The latest example is a blog post appearing on the AFL-CIO Now web site on Wednesday highlighting the findings of the latest update of an annual study conducted by the National Low Income Housing Coalition.  The NLIHC is a Big Labor-friendly think tank that gets financial support from the AFL-CIO hierarchy and even invited AFL-CIO Vice President Arlene Holt Baker to address its 2012 convention.  (See the link below to read the entire NLIHC study.)

Of course, the point of the NLIHC analysis is not to show that living standards are higher in Right to Work states. Rather, the analysis shows, in the words of AFL-CIO Now blogger Kenneth Quinnell, “how many hours” a minimum-wage employee in each of the 50 states would have to work, on average, “in order to be able to afford a one-bedroom apartment that would cost 30%” of his or her income. The chart below summarizes the NLIHC’s findings for 2015.
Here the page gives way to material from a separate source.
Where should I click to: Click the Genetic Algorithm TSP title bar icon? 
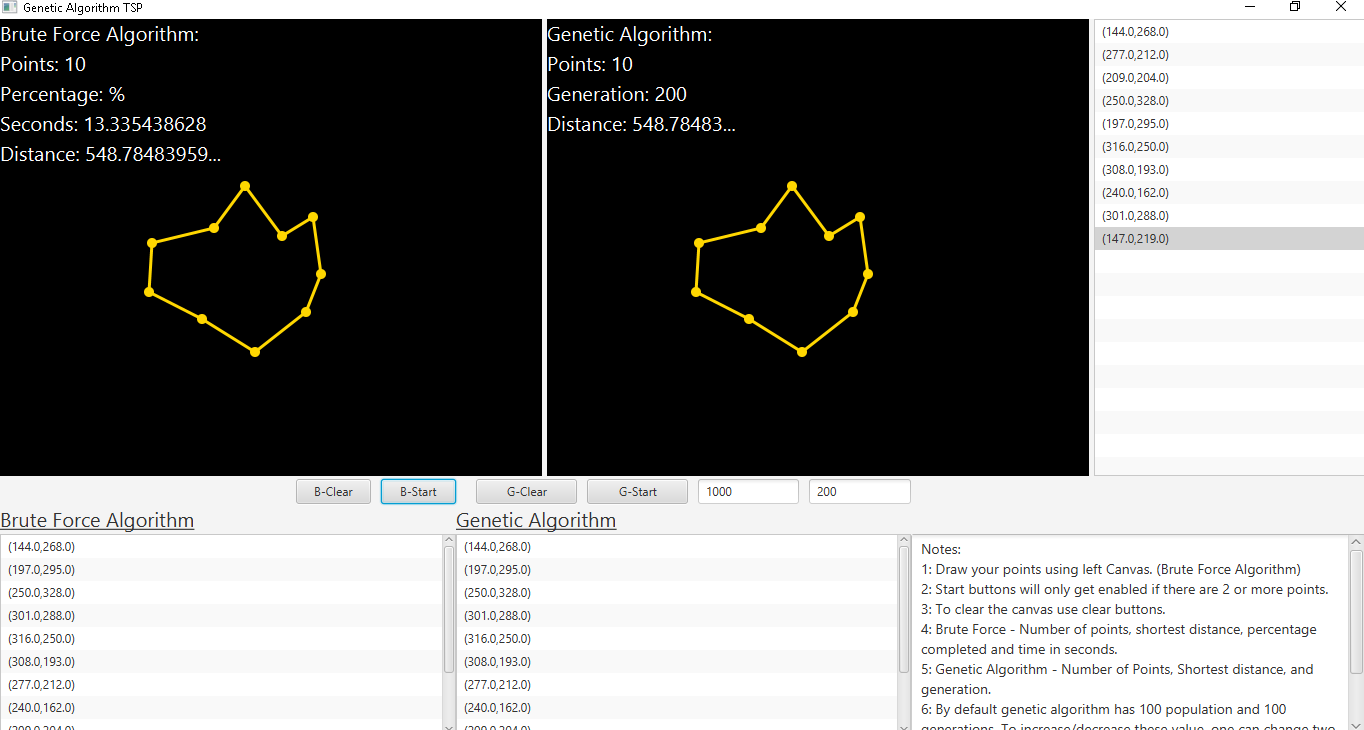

The chart shows that, even though a disproportionately large share of forced-unionism states have adopted statewide statutes mandating a nominal minimum wage that is higher than the national minimum, employees who make no more than what their employer is legally required to pay are on average far worse off in forced-unionism states.

Specifically, 10 of the 11 states where, according to the NLIHC, rental housing is least affordable for minimum-wage earners lack Right to Work laws. But 11 of the 17 states where rental housing is most affordable for minimum-wage earners are Right to Work states.

It is especially telling to compare forced-unionism California and Right to Work Texas in light of the 2015 edition of the NLIHC study.  In California, a minimum-wage earner would have to work 26% more hours to be able to afford a single-bedroom apartment than his or her counterpart in Texas.  Yet California’s nominal state-mandated minimum of $9.00 an hour is 24% higher than Texas’s federally-set minimum wage of $7.25 an hour.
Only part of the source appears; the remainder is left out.